読み方 : ホストネームコマンド
hostnameコマンド

引数なしで実行すると、そのマシンに設定されているホスト名のみが表示される。「-d」オプションを指定すると所属ドメイン名が、「-f」オプションではホスト名とドメイン名を連結したFQDN(Fully Qualified Domain Name)が、「-i」オプションではホスト名に対応するIPアドレスが表示される。例えば、ホスト名が「www」、所属ドメインが「example.jp」の場合、引数なしでは「www」が、「-d」では「example.jp」が、「-f」では「www.example.jp」がそれぞれ返される。
ただし、これらの表示結果はDNSやhostsファイルなどの名前解決設定に依存するため、環境によっては期待した値が得られないこともある。
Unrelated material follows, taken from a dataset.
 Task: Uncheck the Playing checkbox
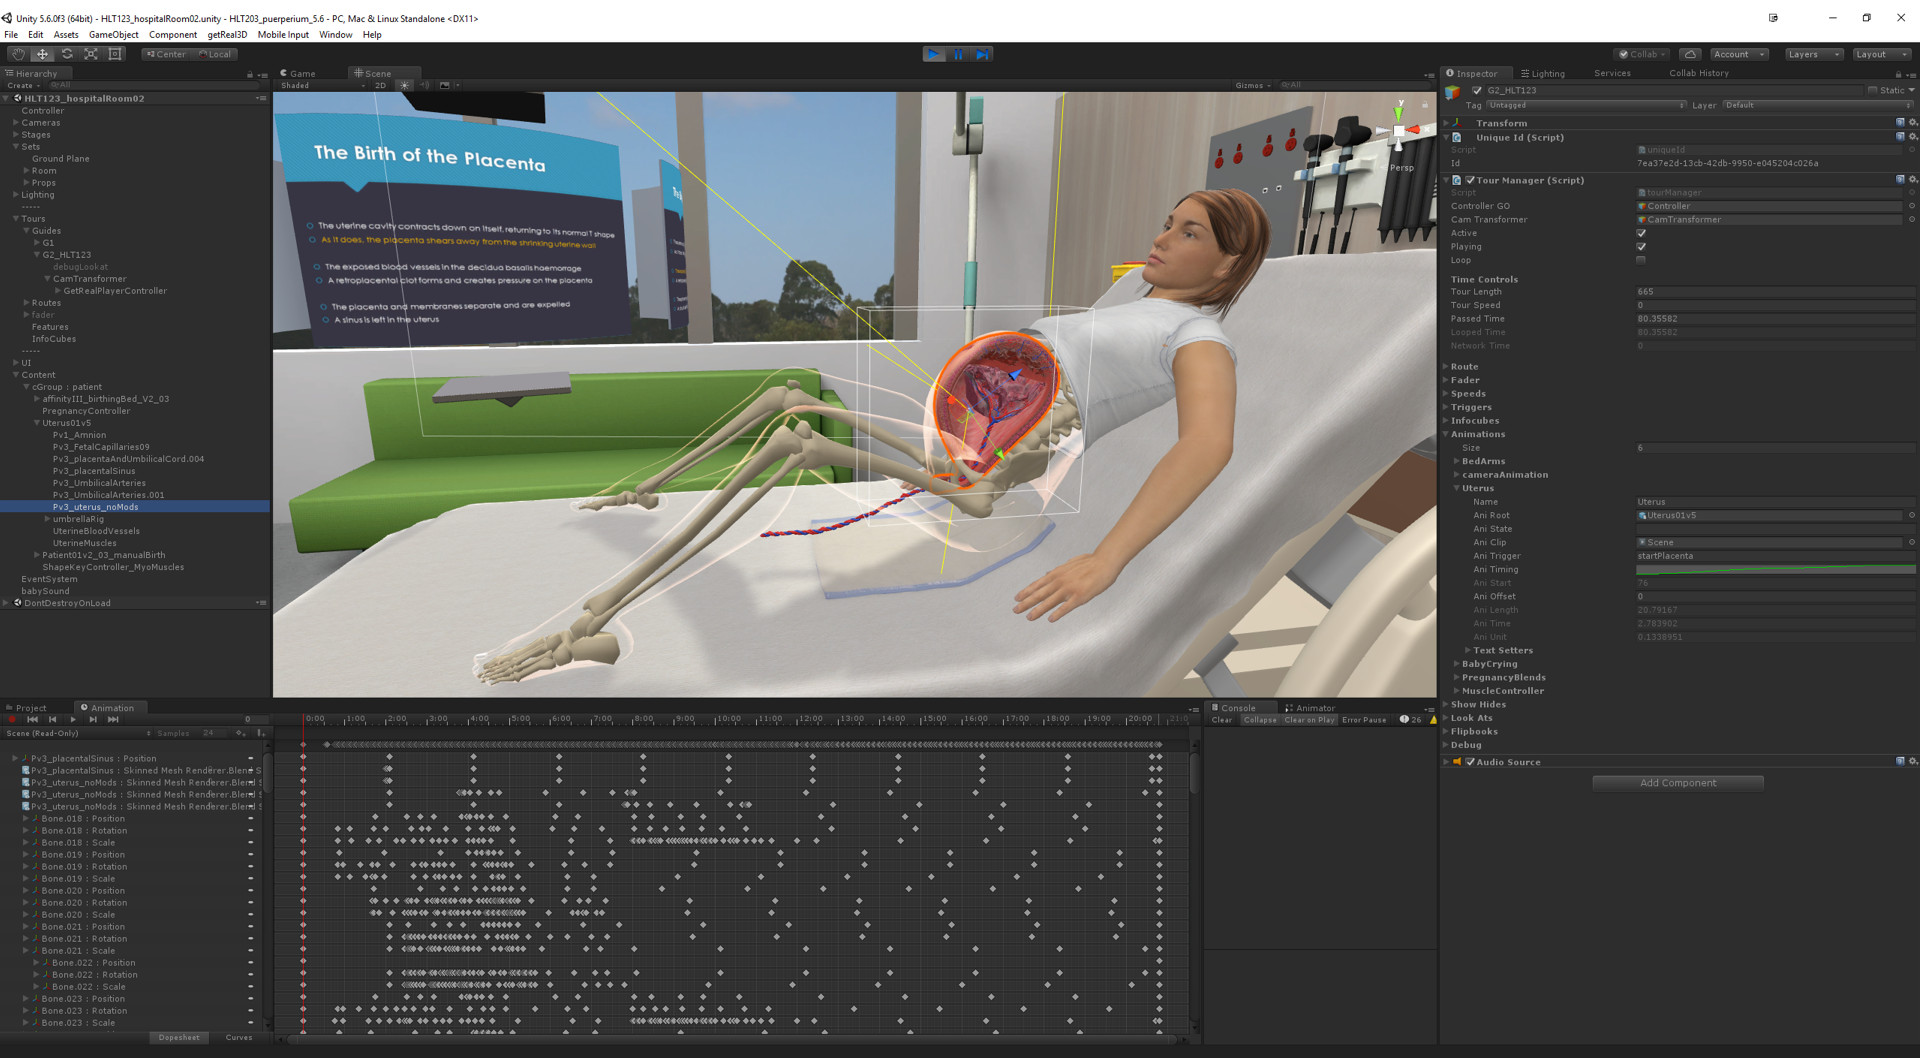[x=1641, y=247]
オペレーティングシステム(OS)の種類やバージョンによってオプションの挙動が異なる場合もあり、IPアドレスの確認に「-I」(大文字)など別のオプションが必要な場合もある。
ホスト名を変更するには、root権限で「hostname 新しいホスト名」の形式で実行する。ただしこの方法による変更は一時的なもので、再起動後には失われる。永続的に変更するには、「/etc/hostname」ファイルを直接編集するか、近年のLinuxディストリビューションで広く採用されているhostnamectlコマンドを利用する方法が一般的である。
Linuxなどのシステムでは、hostnameコマンド以外にもホスト名を確認する手段が存在する。「uname -n」コマンドや、「echo $HOSTNAME」による環境変数の参照でも同様の情報が得られる。/etc/hostnameファイルを直接参照することでも確認できる。